The GSM Authentication procedure performs subscriber authentication, or selection of the ciphering algorithm, or both. In A/Gb mode it performs in addition the synchronisation of the start of ciphering. Authentication triplets are stored in the SGSN. The MSC/VLR shall not authenticate the MS via the SGSN upon IMSI attach, nor location update, but may authenticate the MS during CS connection establishment. Security-related network functions are described in TS 43.020
The GSM Authentication procedure is illustrated in Figure 27.
If the SGSN does not have a previously stored authentication vector, a Send Authentication Info (IMSI) message is sent to the HLR. The HLR responds with a Send Authentication Info Ack (Authentication Triplets or quintets) message.

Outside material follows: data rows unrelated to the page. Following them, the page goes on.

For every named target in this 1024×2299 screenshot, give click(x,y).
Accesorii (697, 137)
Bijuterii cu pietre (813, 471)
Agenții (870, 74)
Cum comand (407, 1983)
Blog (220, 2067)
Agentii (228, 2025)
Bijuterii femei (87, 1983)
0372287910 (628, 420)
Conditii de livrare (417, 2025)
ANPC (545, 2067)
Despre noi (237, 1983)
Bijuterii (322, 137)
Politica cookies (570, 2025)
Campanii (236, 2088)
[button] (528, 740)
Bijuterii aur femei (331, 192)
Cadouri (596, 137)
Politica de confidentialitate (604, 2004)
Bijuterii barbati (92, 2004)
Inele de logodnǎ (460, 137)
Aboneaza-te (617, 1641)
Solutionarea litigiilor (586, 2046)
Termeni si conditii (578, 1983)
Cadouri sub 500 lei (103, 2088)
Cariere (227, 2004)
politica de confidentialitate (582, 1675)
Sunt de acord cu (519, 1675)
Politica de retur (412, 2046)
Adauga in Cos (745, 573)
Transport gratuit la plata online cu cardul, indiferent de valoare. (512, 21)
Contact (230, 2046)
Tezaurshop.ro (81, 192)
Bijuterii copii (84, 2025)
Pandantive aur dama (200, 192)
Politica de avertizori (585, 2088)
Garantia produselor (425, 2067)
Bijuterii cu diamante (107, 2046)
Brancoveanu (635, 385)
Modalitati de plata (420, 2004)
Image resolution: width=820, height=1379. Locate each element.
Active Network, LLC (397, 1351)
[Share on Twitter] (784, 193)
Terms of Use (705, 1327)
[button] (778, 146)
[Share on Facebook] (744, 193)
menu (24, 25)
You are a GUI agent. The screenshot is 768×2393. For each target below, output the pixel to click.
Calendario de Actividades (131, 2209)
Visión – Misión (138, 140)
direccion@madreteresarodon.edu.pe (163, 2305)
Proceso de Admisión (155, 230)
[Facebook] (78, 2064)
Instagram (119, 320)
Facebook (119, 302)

The SGSN sends an Authentication and Ciphering Request (RAND, CKSN, Ciphering Algorithm) message to the MS. The MS responds with an Authentication and Ciphering Response (SRES) message.
In A/Gb mode, the MS starts ciphering after sending the Authentication and Ciphering Response message as described in clause "Start of Ciphering".
Change of the ciphering algorithm during PS Handover procedure is described in TS 43.129
In Iu mode, the SGSN and the MS shall generate the UMTS CK and IK from the GSM Kc using the standardised conversion functions specified for this purpose in TS 33.102
In Iu mode, the start of ciphering is controlled by the security mode procedure described in TS 33.102
If the SGSN cannot determine the HLR address to establish the Send Authentication Info dialogue, the GSM Authentication of Procedure fails.